_AIM OF THE TASK_
Once you reach the line containing "Share [button] (732, 1543)" in the entries below, write out that line and each one after it down to the line containing "[Subscribe] (387, 2196)", exactly and with nothing added.

_RECORDS_
=== Section Start ===

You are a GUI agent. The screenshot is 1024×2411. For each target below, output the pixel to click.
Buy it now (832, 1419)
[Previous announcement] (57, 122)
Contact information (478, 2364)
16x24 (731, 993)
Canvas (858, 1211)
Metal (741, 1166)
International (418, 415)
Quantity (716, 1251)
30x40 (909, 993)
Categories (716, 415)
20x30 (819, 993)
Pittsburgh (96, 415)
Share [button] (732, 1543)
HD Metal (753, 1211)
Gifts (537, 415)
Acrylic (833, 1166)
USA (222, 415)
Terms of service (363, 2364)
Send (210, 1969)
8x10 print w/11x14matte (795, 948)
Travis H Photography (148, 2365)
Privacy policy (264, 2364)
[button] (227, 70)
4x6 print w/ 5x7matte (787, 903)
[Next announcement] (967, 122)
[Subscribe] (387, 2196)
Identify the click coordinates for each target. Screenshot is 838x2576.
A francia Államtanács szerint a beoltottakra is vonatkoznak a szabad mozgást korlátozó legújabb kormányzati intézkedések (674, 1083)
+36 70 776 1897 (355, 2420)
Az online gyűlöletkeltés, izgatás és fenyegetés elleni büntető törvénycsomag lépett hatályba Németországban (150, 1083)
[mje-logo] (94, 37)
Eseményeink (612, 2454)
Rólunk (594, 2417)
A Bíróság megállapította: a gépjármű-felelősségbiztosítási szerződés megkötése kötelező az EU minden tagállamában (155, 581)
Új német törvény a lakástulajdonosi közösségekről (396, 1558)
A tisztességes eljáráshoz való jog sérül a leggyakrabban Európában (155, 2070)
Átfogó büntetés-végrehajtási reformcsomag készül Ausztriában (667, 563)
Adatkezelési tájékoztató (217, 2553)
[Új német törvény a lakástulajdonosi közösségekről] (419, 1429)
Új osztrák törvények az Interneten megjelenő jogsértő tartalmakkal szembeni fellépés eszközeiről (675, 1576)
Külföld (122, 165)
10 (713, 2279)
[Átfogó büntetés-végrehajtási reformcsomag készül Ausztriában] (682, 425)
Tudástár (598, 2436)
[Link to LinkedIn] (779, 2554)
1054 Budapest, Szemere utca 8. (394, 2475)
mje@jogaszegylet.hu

=== Section End ===

_OUTPUT FOR THIS EXERCISE_
Share [button] (732, 1543)
HD Metal (753, 1211)
Gifts (537, 415)
Acrylic (833, 1166)
USA (222, 415)
Terms of service (363, 2364)
Send (210, 1969)
8x10 print w/11x14matte (795, 948)
Travis H Photography (148, 2365)
Privacy policy (264, 2364)
[button] (227, 70)
4x6 print w/ 5x7matte (787, 903)
[Next announcement] (967, 122)
[Subscribe] (387, 2196)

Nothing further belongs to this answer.